Provare a tenere Roma è impossibile, è troppo tardi. Bisogna presentare un bilancio e non ci sono i numeri e nemmeno una strategia per poter riuscire a fare qualcosa. Per questo è stato preso un poveraccio senza esperienza a fare l’assessore al Bilancio.

Serve qualcuno che si prenda le reponsabilità e contro cui nessuno poi in realtà possa prendersela, perchè non all’altezza ed arrivato anche troppo tardi.

Difendere la città costerebbe troppo in termini di immagine e di persone coinvolte, quindi meglio lasciarla morire per il bene del movimento. Pazzia? No strategia

Perdere Roma senza combattere farebbe si perdere qualche voto e credibilità ma si è ancora in tempo per dare la colpa ai “Poteri Forti” e poter poi spostare l’attenzione su altri comuni virtuosi dove il movimento invece è riuscito a fare qualcosa. Tolta la giunta di Torino che non è che stia facendo moltissimo, ma visto quello che succede nella capitale i torinesi sono consci che poteva andare peggio, le altre città sono molto piccole e piccolissimo comuni gestiti praticamente a livello familiare.

Lasciare Roma al Default, al Fallimento è l’unica soluzione.

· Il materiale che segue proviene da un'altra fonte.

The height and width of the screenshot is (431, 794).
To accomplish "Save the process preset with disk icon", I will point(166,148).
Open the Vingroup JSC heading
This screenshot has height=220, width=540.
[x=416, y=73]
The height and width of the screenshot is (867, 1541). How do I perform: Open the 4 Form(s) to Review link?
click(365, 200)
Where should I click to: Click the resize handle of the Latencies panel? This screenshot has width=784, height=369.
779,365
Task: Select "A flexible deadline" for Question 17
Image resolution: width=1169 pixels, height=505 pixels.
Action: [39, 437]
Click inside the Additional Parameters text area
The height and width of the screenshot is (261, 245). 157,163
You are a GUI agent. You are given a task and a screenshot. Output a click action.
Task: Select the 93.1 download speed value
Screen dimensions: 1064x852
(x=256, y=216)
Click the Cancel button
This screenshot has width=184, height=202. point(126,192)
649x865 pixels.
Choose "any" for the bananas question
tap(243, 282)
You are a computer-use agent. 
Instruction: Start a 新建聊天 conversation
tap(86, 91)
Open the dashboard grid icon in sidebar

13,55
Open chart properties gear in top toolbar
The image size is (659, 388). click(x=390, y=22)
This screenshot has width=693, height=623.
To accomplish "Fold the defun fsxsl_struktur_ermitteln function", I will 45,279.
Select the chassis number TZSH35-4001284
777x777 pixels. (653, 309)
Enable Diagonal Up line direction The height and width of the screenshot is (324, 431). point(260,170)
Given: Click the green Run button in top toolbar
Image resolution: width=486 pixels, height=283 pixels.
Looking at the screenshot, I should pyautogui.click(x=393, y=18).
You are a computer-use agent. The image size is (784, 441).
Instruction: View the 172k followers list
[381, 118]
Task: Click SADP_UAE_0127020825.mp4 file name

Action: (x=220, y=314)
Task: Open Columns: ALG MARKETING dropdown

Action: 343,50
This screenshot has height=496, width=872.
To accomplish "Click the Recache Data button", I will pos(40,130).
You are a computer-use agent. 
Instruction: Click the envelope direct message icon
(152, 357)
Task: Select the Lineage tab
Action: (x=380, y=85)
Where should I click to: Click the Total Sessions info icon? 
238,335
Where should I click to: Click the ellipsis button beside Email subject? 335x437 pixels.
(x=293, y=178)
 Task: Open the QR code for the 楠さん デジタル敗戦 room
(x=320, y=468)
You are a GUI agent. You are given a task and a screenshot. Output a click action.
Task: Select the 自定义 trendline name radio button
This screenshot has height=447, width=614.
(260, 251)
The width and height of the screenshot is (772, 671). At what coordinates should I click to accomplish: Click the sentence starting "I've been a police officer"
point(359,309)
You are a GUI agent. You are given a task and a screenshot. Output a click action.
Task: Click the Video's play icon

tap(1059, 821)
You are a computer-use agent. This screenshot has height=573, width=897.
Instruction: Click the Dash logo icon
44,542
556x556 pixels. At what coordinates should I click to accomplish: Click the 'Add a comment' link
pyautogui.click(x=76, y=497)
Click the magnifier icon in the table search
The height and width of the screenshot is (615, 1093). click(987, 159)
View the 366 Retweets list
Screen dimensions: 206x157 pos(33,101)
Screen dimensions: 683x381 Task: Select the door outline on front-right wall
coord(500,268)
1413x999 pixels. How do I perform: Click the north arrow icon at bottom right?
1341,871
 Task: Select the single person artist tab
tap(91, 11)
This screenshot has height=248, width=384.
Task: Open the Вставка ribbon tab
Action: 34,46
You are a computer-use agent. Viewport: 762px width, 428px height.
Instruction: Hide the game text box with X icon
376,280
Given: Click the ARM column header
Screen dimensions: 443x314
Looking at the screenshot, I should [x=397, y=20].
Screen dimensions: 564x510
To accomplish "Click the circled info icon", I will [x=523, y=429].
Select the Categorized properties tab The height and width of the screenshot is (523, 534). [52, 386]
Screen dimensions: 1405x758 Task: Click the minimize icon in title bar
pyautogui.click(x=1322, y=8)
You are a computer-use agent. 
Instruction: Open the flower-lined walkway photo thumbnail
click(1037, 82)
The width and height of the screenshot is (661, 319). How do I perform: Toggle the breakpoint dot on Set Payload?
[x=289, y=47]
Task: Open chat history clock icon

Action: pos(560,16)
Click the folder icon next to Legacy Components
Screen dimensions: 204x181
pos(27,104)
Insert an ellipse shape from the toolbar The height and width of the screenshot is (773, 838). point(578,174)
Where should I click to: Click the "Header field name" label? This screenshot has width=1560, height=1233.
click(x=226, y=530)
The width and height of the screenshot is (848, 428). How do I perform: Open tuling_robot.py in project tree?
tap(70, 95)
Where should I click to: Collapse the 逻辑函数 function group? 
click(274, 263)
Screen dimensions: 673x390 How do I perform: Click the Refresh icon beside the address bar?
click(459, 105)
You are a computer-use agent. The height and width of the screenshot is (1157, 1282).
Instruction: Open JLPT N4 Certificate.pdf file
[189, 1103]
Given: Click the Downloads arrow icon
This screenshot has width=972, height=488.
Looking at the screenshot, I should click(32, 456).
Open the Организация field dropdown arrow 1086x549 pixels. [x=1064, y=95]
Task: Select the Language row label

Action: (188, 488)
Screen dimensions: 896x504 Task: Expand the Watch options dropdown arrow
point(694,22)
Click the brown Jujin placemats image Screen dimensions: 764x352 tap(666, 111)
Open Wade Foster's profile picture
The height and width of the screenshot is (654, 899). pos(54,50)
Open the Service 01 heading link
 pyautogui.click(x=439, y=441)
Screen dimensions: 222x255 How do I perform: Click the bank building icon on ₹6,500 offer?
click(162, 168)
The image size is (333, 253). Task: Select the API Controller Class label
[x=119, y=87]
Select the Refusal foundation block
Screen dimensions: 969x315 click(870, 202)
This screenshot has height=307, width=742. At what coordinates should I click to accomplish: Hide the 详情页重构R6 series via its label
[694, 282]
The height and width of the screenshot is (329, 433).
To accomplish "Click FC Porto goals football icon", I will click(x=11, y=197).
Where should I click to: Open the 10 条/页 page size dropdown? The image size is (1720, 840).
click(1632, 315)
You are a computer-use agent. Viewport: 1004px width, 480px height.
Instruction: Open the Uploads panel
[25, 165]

Perchè se Roma fallisce la colpa è di Roma, dei Romani e della loro sciatteria, della vecchia polica, dell’associativismo di Alemanno e degli scontrini di Marino. Per non parlare poi della Regione (che non centra nulla ma fa effetto) e di Renzi che ha tramato nell’ombra.

“Se fossimo veramente incapaci perchè invece a Torino non è successo?”

Preparatevi a questa scusa ed al ripresentarsi davanti agli italiani col sorriso, dopo aver colpevolmente raso al suolo una città, e non una città da poco…

Dopo averci fatto prendere in giro da tutto il mondo per le scelte folkloristiche come , ripeto, il no alle olimpiadi, aver dovuto pagare (e con che soldi?) 2 milioni di euro per il non rifacimento delle torri dell’Eur che erano già state finanziate, ed i capricci per il rifacimento della palude a costo zero e con tanti introiti per lo stadio della Roma.

Distruggiamo tutto, dobbiamo rallentare l’avanzata del nemico. Perchè dopo il Default a Roma si insedierà un partito tradizionale (che sia di destra o di sinistra) ma avemo cos’ ridotto male la capitale che nessuno riuscirà a rialzarla prima delle prossime elezioni, ed i 5 Stelle saranno li, come schifidi avvoltoi, a puntare il dito sulla vecchia politica ed il malaffare che fa male ai cittadini onesti.